[The Svedberg seminar] Extracting meaning from high-throughput functional genomics data with Bayesian statistics
May 12, 2025 @ 15:15 – 16:15 CEST
High-throughput functional genomics technologies have transformed infection biology into an increasingly data-driven science, yet extracting meaningful insights from complex experiments remains challenging. Bayesian hierarchical modeling addresses these challenges by providing a framework to reason about the underlying data generating process. Here, I illustrate the power of this approach through two case studies. First, Bayesian modeling of RNA decay dynamics in Salmonella enterica identified confounding factors significantly biasing previous global RNA half-life estimates and revealed novel functions of bacterial RNA-binding proteins via transcriptome-wide differential stability analysis. Second, we designed and analyzed a genome-wide transposon insertion screen for Shigella flexneri in a realistic human organoid infection model, accounting for population bottlenecks and uncovering an unexpected role for bacterial tRNA modification enzymes in regulating virulence. I will end with an outlook on scaling our approach to very large datasets in the context of bacterial single-cell RNA-seq.

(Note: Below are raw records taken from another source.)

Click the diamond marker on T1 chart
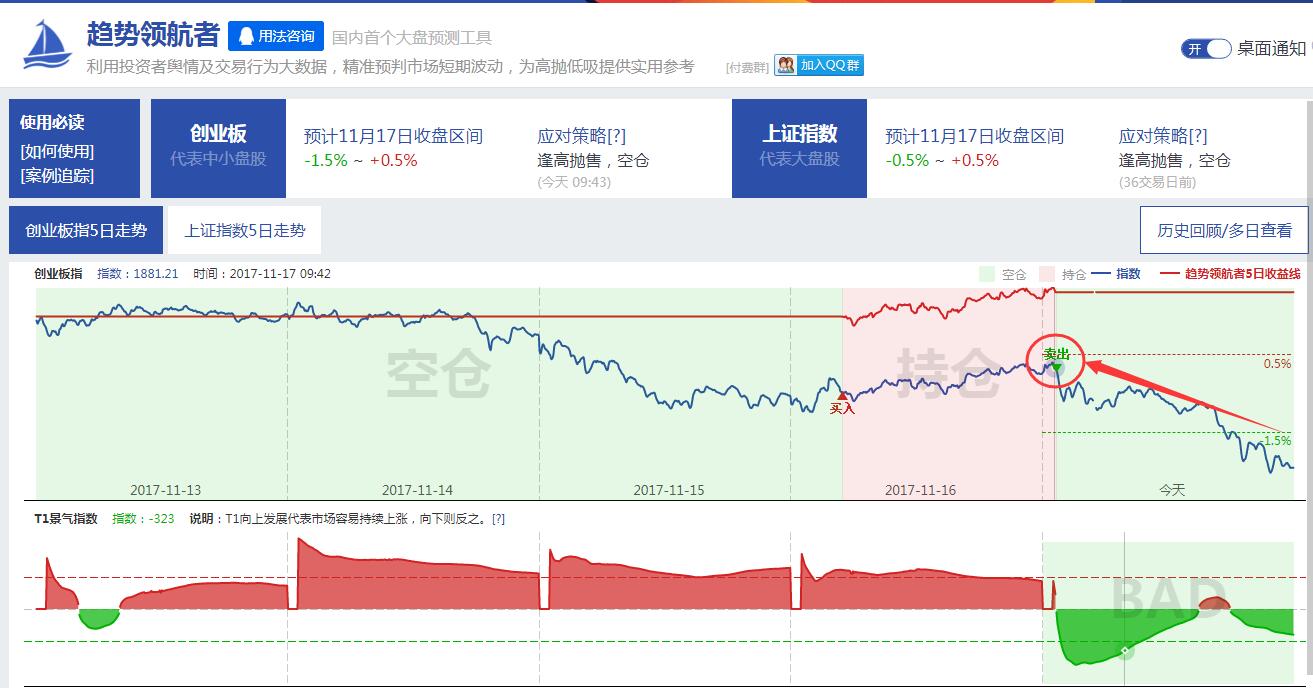The image size is (1313, 688). point(1125,652)
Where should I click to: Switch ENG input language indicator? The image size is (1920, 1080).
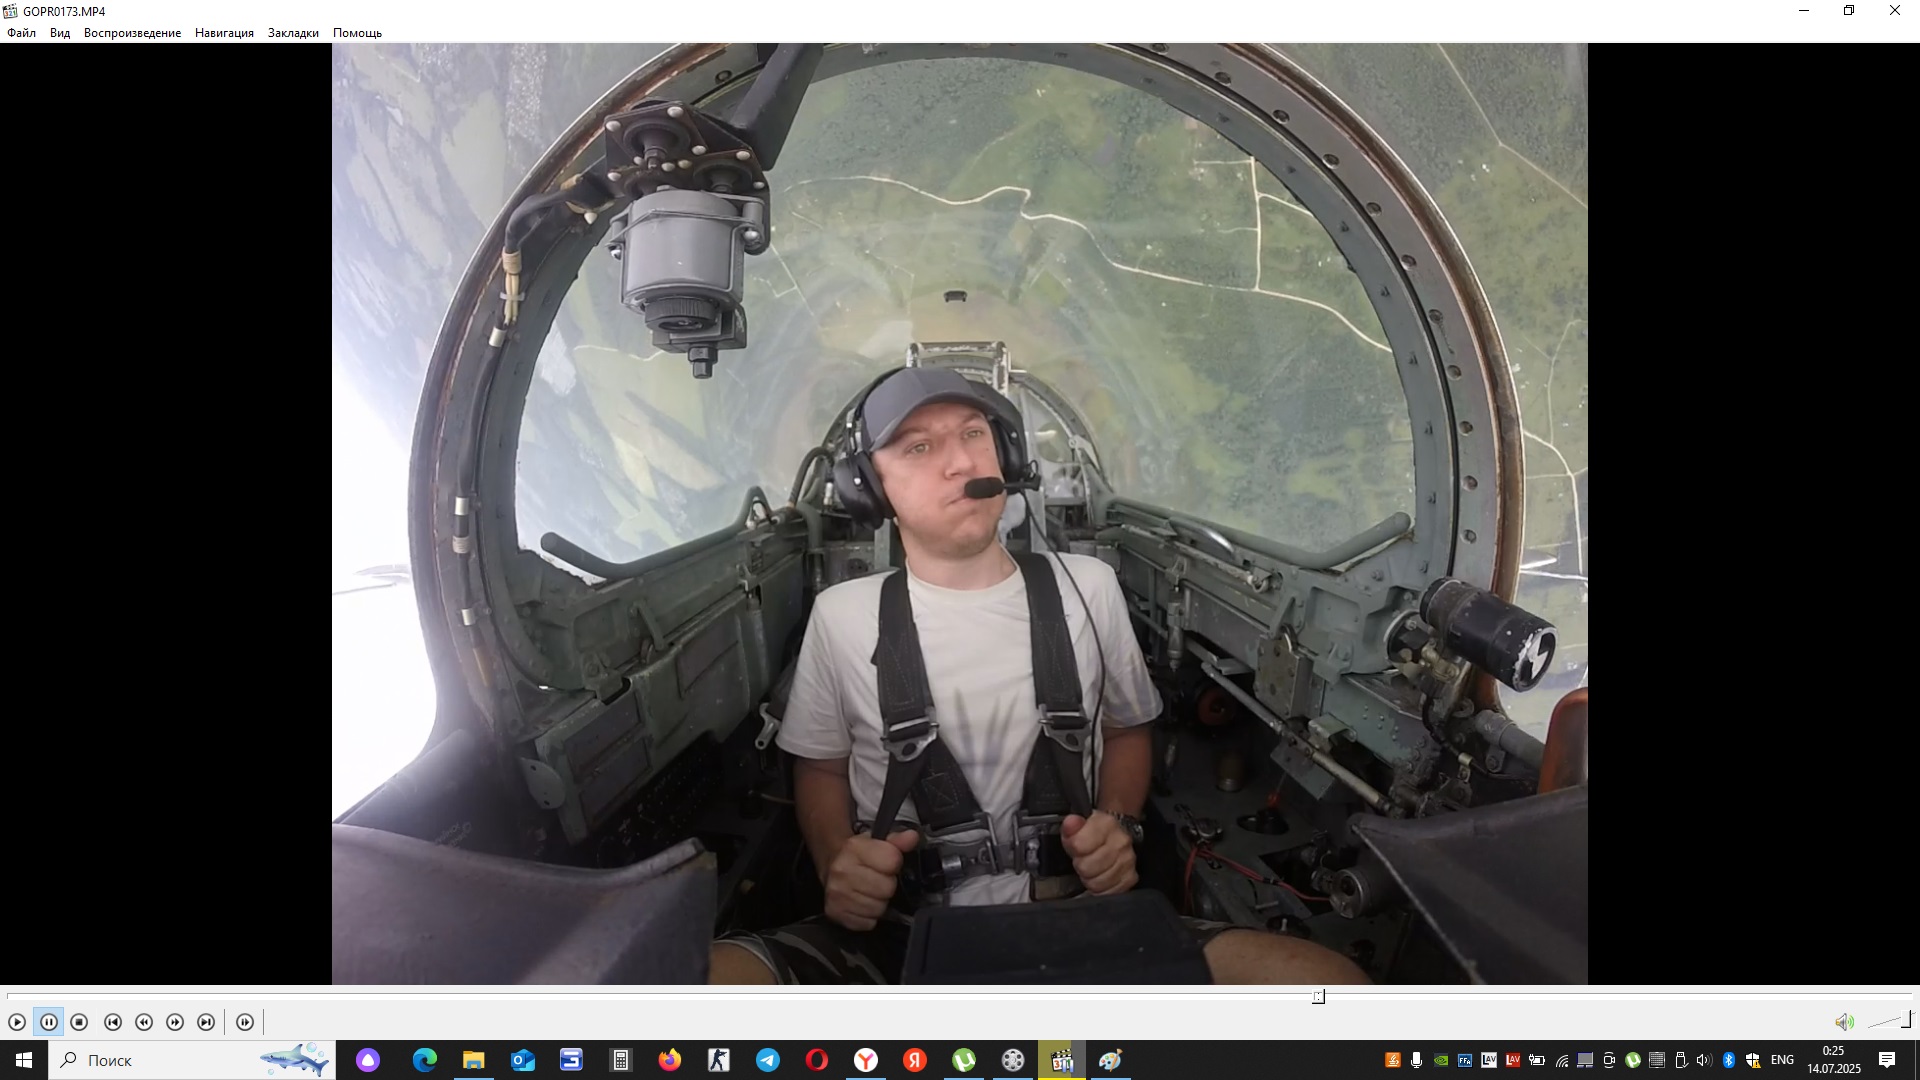pyautogui.click(x=1782, y=1060)
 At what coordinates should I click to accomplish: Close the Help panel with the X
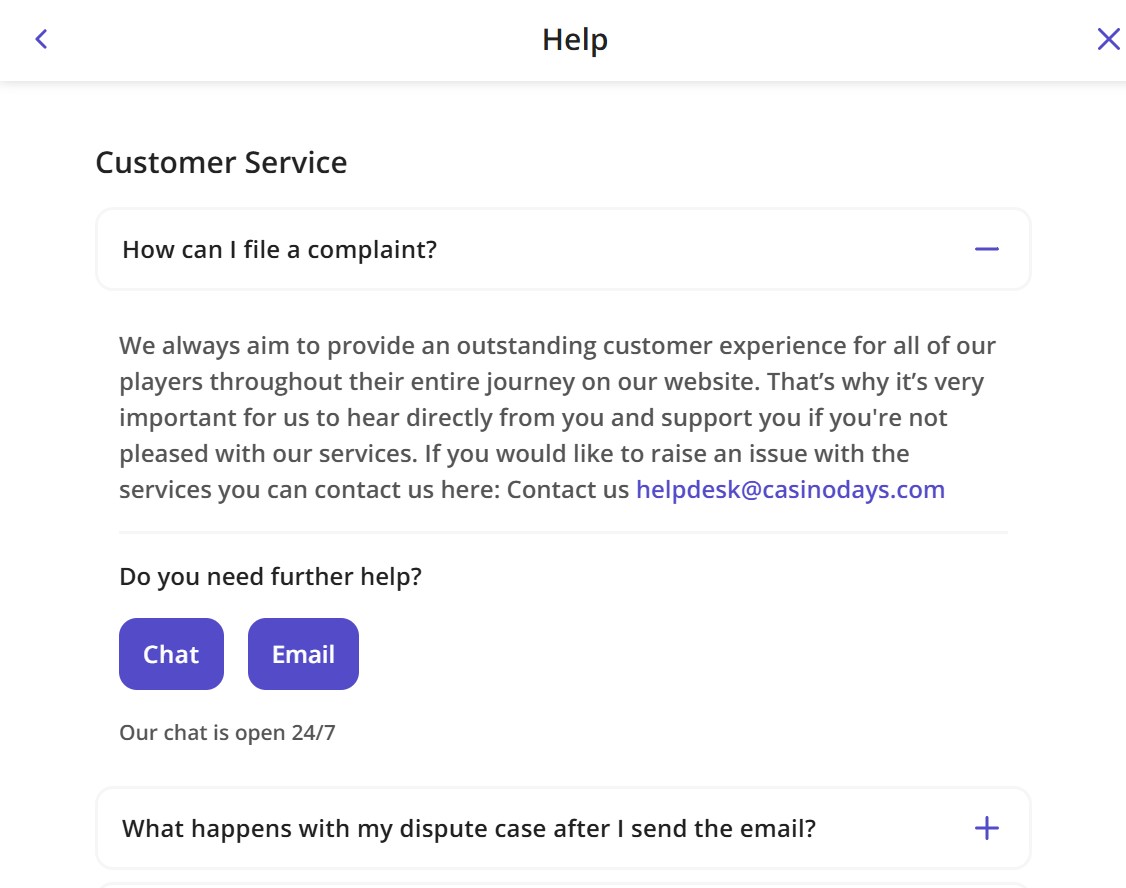pyautogui.click(x=1108, y=39)
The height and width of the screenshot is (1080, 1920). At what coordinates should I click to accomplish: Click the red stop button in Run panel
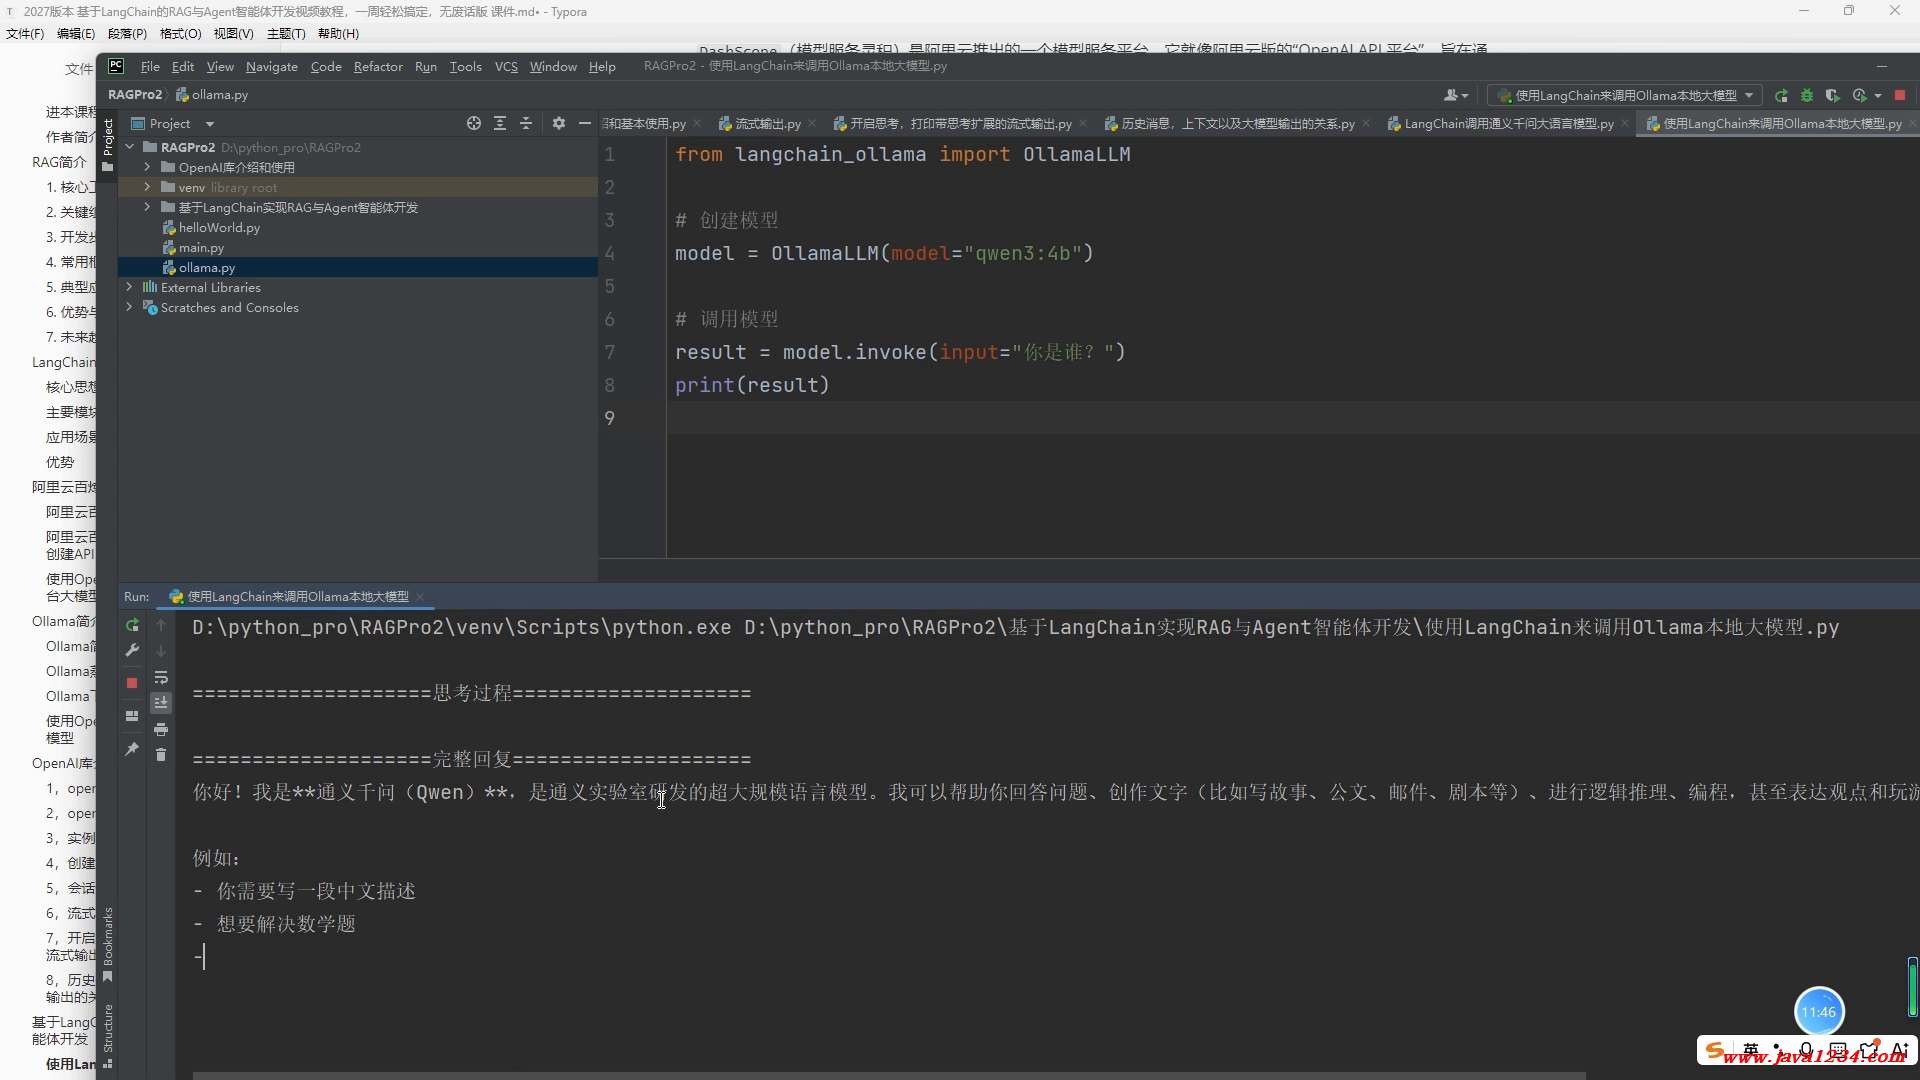point(132,683)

Lars Barquist, Assistant Professor University of Toronto, Canada
Host: Maria Letizia Di Martino ml.dimartino@imbim.uu.se and Mikael Sellin mikael.sellin@imbim.uu.se
Bio
Lars received his PhD from Cambridge University for work on high-throughput and computational methods for studying pathogen evolution at the Wellcome Sanger Institute. After an Alexander von Humboldt postdoctoral fellowship, he went on to start his own research group in 2018 at the Helmholtz Institute for RNA-based Infection Research in Würzburg, Germany before recently moving to the University of Toronto. His work spans a broad range of topics at the interface of infection and computational biology, ranging from large-scale comparative pathogen genomics and genotype-to-phenotype inference to detailed molecular studies of regulatory mechanisms and translational applications in antibiotic development.